Canadian trade union Unifor, which represents workers across multiple sectors and currently boasts more than 300,000 members, has announced the start of contract negotiations with GM and the other “Big Three” or “Detroit Three” automakers as of August 10th.
Unifor official James Stewart, who bears the title of Stellantis Master Bargaining Chair, zeroed in on the core issue of the negotiations when he said “autoworkers cannot be left behind during the retooling period our plants will go through as we transition to electric vehicle manufacturing.”
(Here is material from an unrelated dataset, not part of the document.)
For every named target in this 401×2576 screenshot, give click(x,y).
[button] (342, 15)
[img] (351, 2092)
Lana Payne, Unifor National President, said that Canadian automotive sector employees are ready to do their part in transforming vehicle manufacture in Canada, but also “need a contract that delivers the stability, fairness, and respect they are owed for the monumental task ahead” at the time of what she called “a historic affordability crisis.”
The switch to EV manufacture is also a major sore spot for the United Auto Workers union or UAW. The UAW is currently seeking the unionization of workers at battery plants operated by GM and LG Energy Solution Ultium Cells LLC, where employees are paid much less than at traditional car factories, among other demands. Unifor sounds a similar note in its freshly-launched campaign.
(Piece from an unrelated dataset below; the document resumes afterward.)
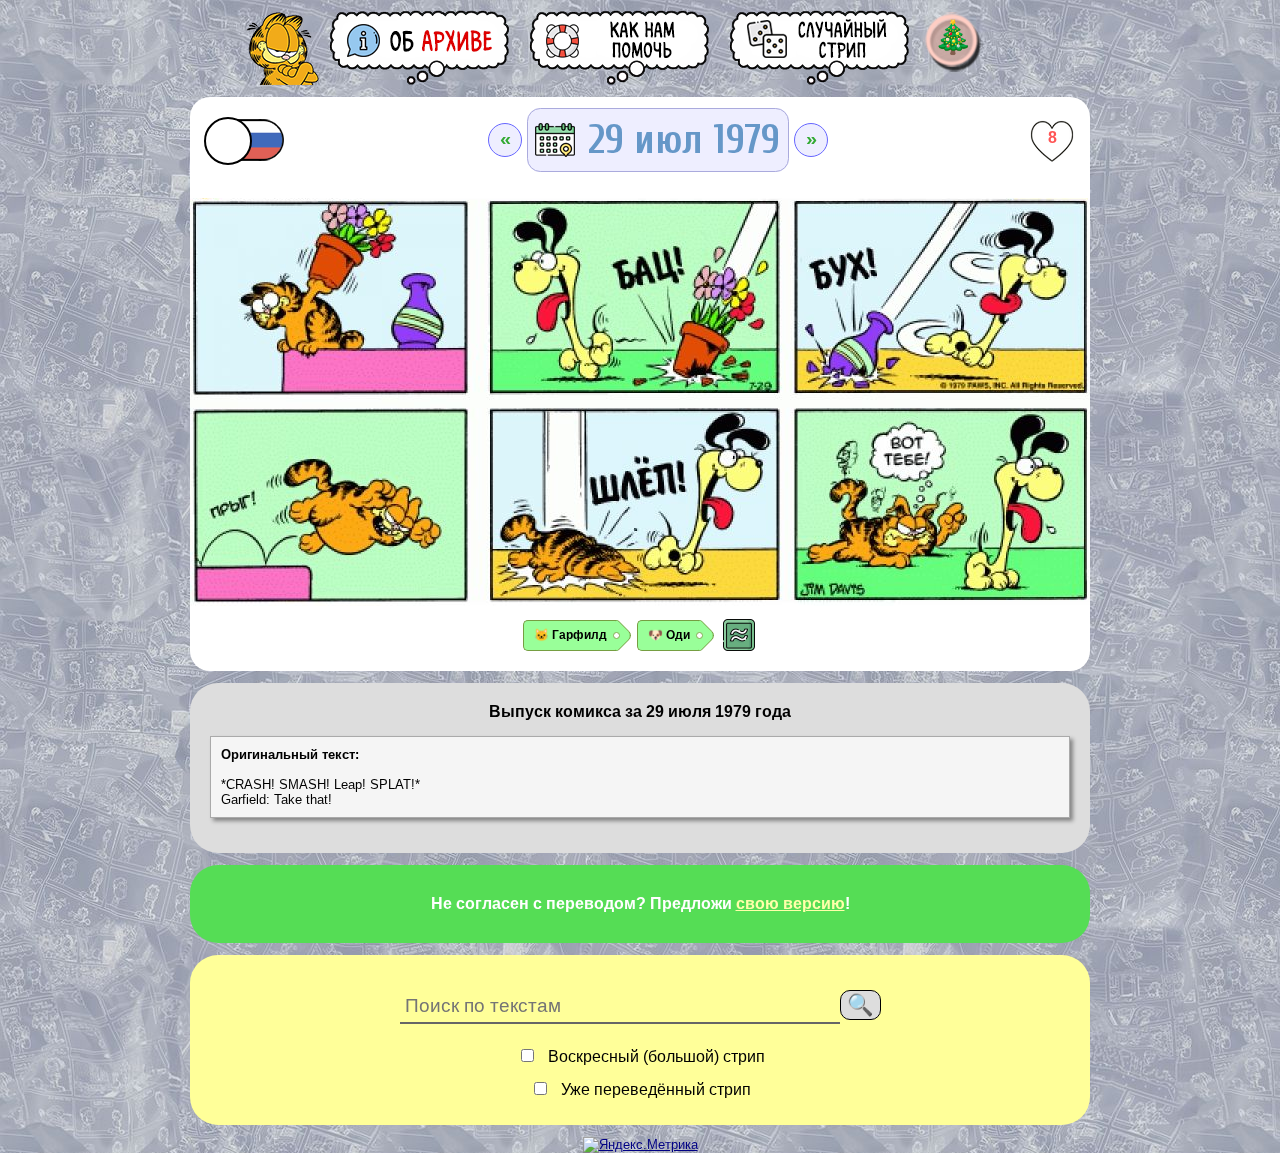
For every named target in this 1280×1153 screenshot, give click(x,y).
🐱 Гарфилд (570, 635)
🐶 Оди (669, 635)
Lana Payne specifically calls for “strong pensions, better wages and adequate protection from the effects of transition to electric vehicle production.” The negotiating chair specializing in dealing with GM, Jason Gale, echoed her statements and expanded on them, stating the “path to full pay must be shorter and autoworkers’ wages should reflect the hard work, skills, and dedication they show every single day.”
Canadian workers have experienced work and pay disruptions along with rolling layoffs both during and after The General’s retooling of the GM CAMI Assembly plant in Ontario, Canada to produce the all-electric BrightDrop Zevo 600 light commercial EV van. The retooling of the plant took only seven months, one of the fastest ever, but led to a nearly year-long layoff for worker there.
Subsequently, an EV battery shortage has caused CAMI Assembly to run well under capacity. Since the retooling, only one shift of employees out of three has been given work at any one time, with the other two laid off using a rotation system that sees each shift working two weeks before four weeks of layoff.
While the plant recently resumed production after a two-week total halt, it is still using the work-and-layoff rotation with battery supply continuing to be low. Some workers have been forced to use food banks with Employment Insurance already used up by the retooling and GM back pay proving difficult to obtain in some cases.
Unifor was formed in 2013 when the Canadian Auto Workers union and the Communications, Energy and Paperworkers Union of Canada joined to form a single general union. About 18,000 of its total 310,000 membership work for the Detroit Three and are covered by the current bargaining, which has a deadline of September 18th to reach a resolution.
The Canadian union launched its talks at a time when GM, Ford, and Stellantis are already under strong pressure from the UAW in contract negotiations.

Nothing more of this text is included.